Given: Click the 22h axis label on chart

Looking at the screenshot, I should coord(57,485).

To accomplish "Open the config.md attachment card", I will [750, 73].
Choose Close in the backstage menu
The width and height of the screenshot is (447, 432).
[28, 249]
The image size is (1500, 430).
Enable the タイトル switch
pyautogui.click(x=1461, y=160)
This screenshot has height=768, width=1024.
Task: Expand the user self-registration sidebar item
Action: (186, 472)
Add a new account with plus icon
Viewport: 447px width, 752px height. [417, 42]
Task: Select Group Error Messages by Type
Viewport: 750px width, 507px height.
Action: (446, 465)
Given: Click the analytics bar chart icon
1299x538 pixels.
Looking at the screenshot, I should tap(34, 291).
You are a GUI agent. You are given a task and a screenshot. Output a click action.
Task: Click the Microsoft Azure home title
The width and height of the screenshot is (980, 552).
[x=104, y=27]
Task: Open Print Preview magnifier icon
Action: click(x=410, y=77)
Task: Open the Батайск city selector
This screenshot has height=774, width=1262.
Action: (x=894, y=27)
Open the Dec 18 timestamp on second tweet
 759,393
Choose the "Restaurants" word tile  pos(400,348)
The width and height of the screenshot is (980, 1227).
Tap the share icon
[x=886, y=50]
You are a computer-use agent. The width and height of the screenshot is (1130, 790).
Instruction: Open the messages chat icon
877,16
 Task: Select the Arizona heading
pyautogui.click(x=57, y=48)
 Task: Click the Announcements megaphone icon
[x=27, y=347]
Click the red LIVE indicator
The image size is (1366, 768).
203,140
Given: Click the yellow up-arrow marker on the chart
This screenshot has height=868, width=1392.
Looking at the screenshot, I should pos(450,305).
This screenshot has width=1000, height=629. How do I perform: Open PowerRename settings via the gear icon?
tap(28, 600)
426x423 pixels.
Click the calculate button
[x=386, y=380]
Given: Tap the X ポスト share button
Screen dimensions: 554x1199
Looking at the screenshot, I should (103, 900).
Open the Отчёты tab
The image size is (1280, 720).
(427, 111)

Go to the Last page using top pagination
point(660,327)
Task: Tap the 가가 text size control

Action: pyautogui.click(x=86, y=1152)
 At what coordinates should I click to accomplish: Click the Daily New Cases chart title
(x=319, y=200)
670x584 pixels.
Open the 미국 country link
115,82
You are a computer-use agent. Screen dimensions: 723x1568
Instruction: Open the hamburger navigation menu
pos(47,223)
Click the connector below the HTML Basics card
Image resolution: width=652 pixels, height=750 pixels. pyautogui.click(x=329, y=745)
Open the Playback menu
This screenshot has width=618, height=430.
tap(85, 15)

--*--

* TASK INSTRUCTIONS
Report each line of the items above that contains the word "card".

* THE REPLY
To accomplish "Open the config.md attachment card", I will [750, 73].
Click the connector below the HTML Basics card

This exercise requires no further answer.